**TASK DIRECTIONS**
Reproduce the following data line for line, with every character unchanged.

**GIVEN RECORDS**
^^^^^^^^^^^^^^^^

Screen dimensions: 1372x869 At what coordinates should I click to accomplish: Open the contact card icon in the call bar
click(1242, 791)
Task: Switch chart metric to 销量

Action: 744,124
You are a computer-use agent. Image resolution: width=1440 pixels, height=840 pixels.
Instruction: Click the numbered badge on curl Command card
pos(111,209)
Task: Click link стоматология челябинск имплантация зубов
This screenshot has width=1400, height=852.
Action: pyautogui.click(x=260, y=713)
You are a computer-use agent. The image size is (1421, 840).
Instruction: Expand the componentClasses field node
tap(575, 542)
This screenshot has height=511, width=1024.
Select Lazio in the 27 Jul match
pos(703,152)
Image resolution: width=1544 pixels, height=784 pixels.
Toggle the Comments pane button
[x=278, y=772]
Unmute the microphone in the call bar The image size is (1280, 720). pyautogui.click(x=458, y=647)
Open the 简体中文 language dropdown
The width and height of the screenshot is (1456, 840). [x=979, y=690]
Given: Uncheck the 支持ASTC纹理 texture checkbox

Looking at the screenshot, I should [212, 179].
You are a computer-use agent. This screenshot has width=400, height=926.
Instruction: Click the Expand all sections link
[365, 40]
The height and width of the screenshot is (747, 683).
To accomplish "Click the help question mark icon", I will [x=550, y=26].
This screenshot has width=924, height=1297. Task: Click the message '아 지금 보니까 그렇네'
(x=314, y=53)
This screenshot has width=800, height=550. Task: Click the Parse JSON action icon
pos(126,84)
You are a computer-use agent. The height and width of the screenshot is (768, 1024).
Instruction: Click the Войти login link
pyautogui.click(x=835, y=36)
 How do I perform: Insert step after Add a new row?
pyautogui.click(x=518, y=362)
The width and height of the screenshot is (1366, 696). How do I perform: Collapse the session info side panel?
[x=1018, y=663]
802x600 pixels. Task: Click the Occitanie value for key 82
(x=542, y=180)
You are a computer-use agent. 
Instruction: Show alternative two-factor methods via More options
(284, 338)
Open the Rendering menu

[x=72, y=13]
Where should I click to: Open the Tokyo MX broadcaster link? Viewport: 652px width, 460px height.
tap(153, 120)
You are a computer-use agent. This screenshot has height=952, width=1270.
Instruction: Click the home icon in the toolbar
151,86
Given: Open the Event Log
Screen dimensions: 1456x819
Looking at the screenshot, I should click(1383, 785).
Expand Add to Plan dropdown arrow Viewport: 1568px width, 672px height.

^^^^^^^^^^^^^^^^

**ANSWER TO THE PROBLEM**
Screen dimensions: 1372x869 At what coordinates should I click to accomplish: Open the contact card icon in the call bar
click(1242, 791)
Task: Switch chart metric to 销量

Action: 744,124
You are a computer-use agent. Image resolution: width=1440 pixels, height=840 pixels.
Instruction: Click the numbered badge on curl Command card
pos(111,209)
Task: Click link стоматология челябинск имплантация зубов
This screenshot has width=1400, height=852.
Action: pyautogui.click(x=260, y=713)
You are a computer-use agent. The image size is (1421, 840).
Instruction: Expand the componentClasses field node
tap(575, 542)
This screenshot has height=511, width=1024.
Select Lazio in the 27 Jul match
pos(703,152)
Image resolution: width=1544 pixels, height=784 pixels.
Toggle the Comments pane button
[x=278, y=772]
Unmute the microphone in the call bar The image size is (1280, 720). pyautogui.click(x=458, y=647)
Open the 简体中文 language dropdown
The width and height of the screenshot is (1456, 840). [x=979, y=690]
Given: Uncheck the 支持ASTC纹理 texture checkbox

Looking at the screenshot, I should [212, 179].
You are a computer-use agent. This screenshot has width=400, height=926.
Instruction: Click the Expand all sections link
[365, 40]
The height and width of the screenshot is (747, 683).
To accomplish "Click the help question mark icon", I will [x=550, y=26].
This screenshot has width=924, height=1297. Task: Click the message '아 지금 보니까 그렇네'
(x=314, y=53)
This screenshot has width=800, height=550. Task: Click the Parse JSON action icon
pos(126,84)
You are a computer-use agent. The height and width of the screenshot is (768, 1024).
Instruction: Click the Войти login link
pyautogui.click(x=835, y=36)
 How do I perform: Insert step after Add a new row?
pyautogui.click(x=518, y=362)
The width and height of the screenshot is (1366, 696). How do I perform: Collapse the session info side panel?
[x=1018, y=663]
802x600 pixels. Task: Click the Occitanie value for key 82
(x=542, y=180)
You are a computer-use agent. 
Instruction: Show alternative two-factor methods via More options
(284, 338)
Open the Rendering menu

[x=72, y=13]
Where should I click to: Open the Tokyo MX broadcaster link? Viewport: 652px width, 460px height.
tap(153, 120)
You are a computer-use agent. This screenshot has height=952, width=1270.
Instruction: Click the home icon in the toolbar
151,86
Given: Open the Event Log
Screen dimensions: 1456x819
Looking at the screenshot, I should click(1383, 785).
Expand Add to Plan dropdown arrow Viewport: 1568px width, 672px height.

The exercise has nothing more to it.